QUALIDADE João Tavares, maior produtor de cacau fino do Brasil, foi premiado no Salão de Paris: denominação de origem (Crédito:Divulgação)

A Dengo, da gerente de produtos Luciana Lobo, tem cacau fino de mais de 200 produtores pequenos e médios em seus chocolates premium. Para ela, a qualidade brasileira desperta cada vez mais interesse do público especializado do exterior, como prova o Concurso Nacional de Qualidade do Cacau Especial do Brasil, que em novembro de 2021 chegou à terceira edição em Ilhéus, promovida pelo Centro de Inovação do Cacau da Bahia (CIC-BA). “Até as grandes indústrias estão prestando mais atenção no segmento fino e criando novas linhas. A tendência é por esse algo mais puro de origem — e pela valorização do que é brasileiro”, diz Lobo.

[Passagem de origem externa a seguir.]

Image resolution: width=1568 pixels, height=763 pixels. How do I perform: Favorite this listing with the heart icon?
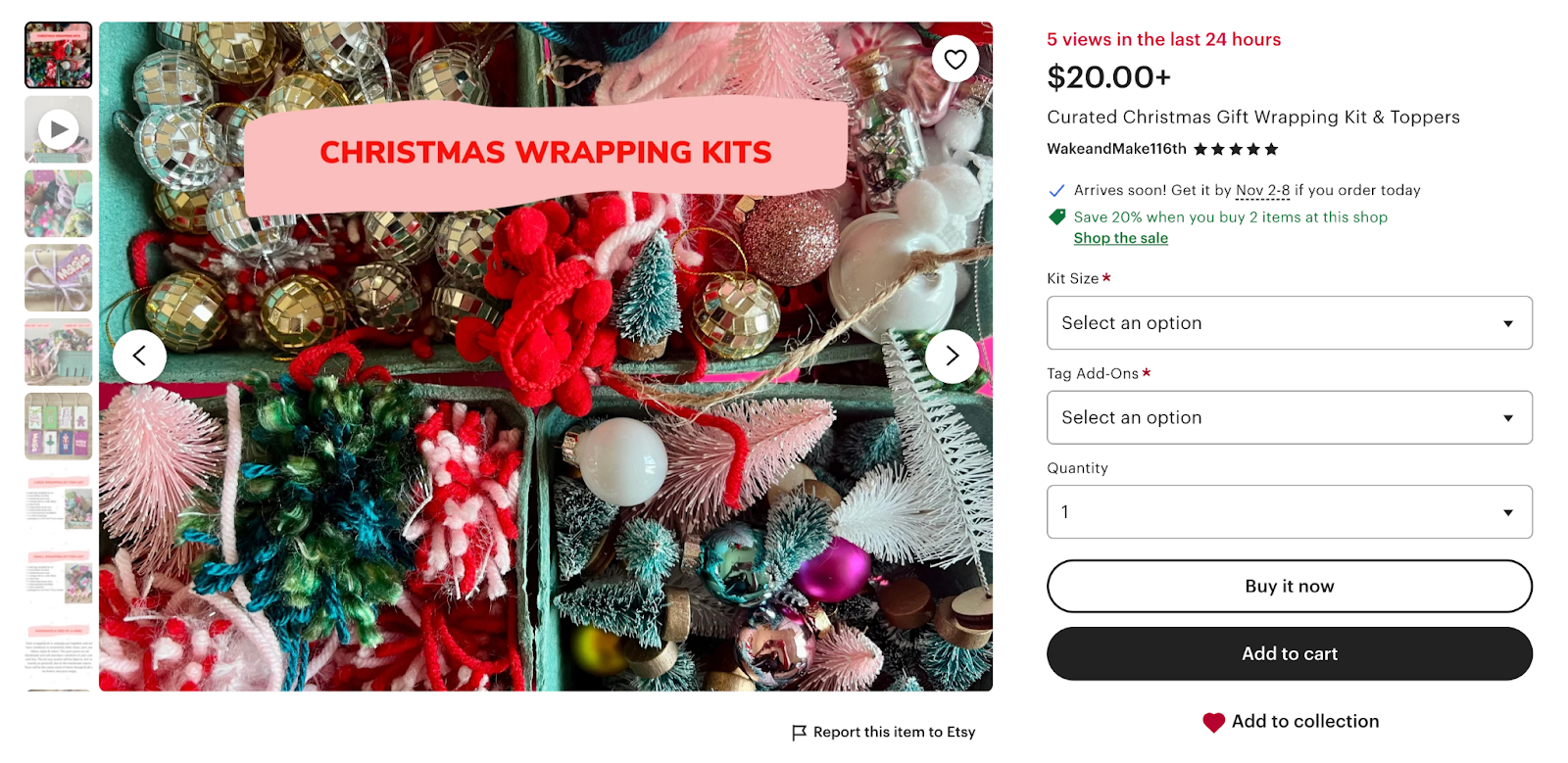pyautogui.click(x=954, y=59)
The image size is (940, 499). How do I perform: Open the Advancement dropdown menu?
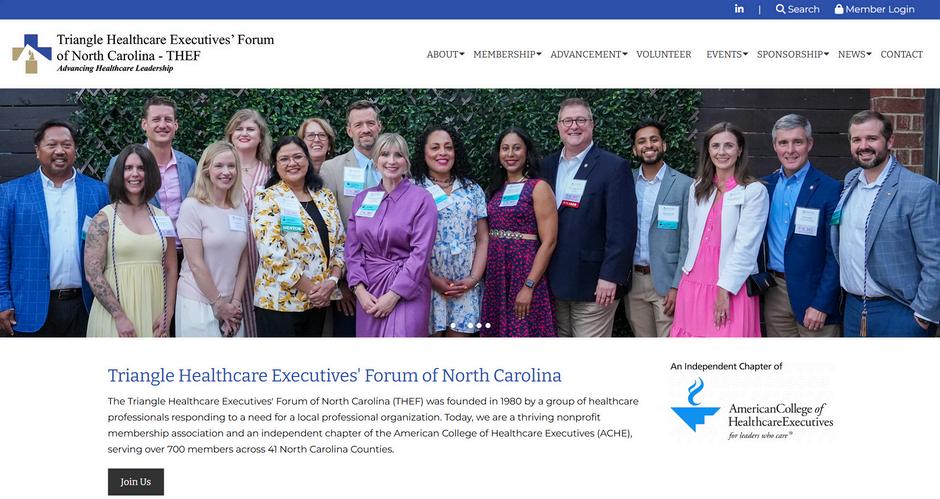(x=589, y=54)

O Pará passou a Bahia na produção nacional de cacau, segundo Fernando Mendes, que chefia o Centro de Pesquisa do Cacau do Pará e do Amazonas. Dos 205 mil hectares de cacau no Estado, 10 mil são de agricultura familiar, na bacia do Rio Tocantins, com a maior parte da exportação saindo da região de Tomé-Açu para o Japão, depois Áustria e Holanda. “Ainda não temos nada parecido com terroirs. No caso do cacau fino, enviam-se amostras a compradores que fazem vários testes — físicos, químicos e principalmente sensoriais”, explica. Assim, o Pará enviou amostras de 15 regiões para Darin Suhka, um dos maiores pesquisadores e classificadores de cacau do mundo, e espera-se o lançamento do Mapa Sensorial de Cacau do Pará em fevereiro, como estratégia para transformar a matéria-prima brasileira em referência mundial.